Engineers presented 3-point, single-link robotic system

[raspberry.f]

I cannot even understand what the question is asking!!!!!!

Engineers collaborated on research involving a robot-sensor system in an unknown environment. As an example, the engineers presented the three-point, single-link robotic system shown in the accompanying figure. Each point (A,B, or C) in the physical space of the system has either an "obstacle" status or a "free" status. There are two single links in the system: A-B and B-C. A link has a free status if and only if both points in the link are "free". Otherwise the link has an "obstacle" status. Of interest is the random variable Y, the total number of links in the system that are "free".

a)list the possible values of Y for the system
b)the researchers stated that the probability of any point in the system having a "free" status is 0.5. Assuming the three points operate independently, find the probability distribution for y.

And then the problem gives these three boxes in a L shape:

C
B A

any any help at all would be appreciated!!!!!!!! I do not even know where to begin

 

[royhaas]

Re: random variable word problem

You have a random variable \(\displaystyle Y\) which takes on the values \(\displaystyle 0,1,2\).
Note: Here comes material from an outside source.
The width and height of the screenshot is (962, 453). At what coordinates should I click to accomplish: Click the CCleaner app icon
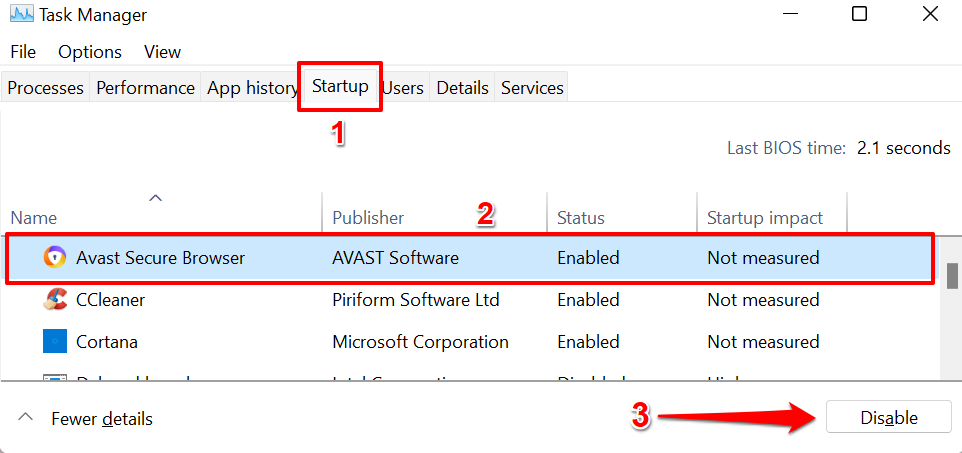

The key here is that the points are independent, but the links depend very much on \(\displaystyle B\). Let \(\displaystyle A,B,C\) take on values of \(\displaystyle 1\) if free and \(\displaystyle 0\) if not free. Then \(\displaystyle P(Y=0) = P(B=0)+P(B=1,A=0,C=0)\). Likewise, \(\displaystyle P(Y=1) = P(A=1,B=1,C=0)+P(A=0,B=1,C=1)\). Finally, \(\displaystyle P(Y=2)=P(A=1,B=1,C=1)\).

 

[raspberry.f]

Re: random variable word problem

Thanks. I think I under when y=1 and 2, although I am still not sure as to why
P(y=0)= P(b=0)+ P(b=1, a=0, c=0)
Is it even possible for B to be free? And why would you add the two together?

 

[royhaas]

Re: random variable word problem

Point B is free with probability 1/2. You add together probabilities of disjoint events. If both links are not free, there are two distinct ways that can happen. FIrst, if B is not free, it doesn't matter what the states of A and C are. Second, if B is free, then A and C are not free.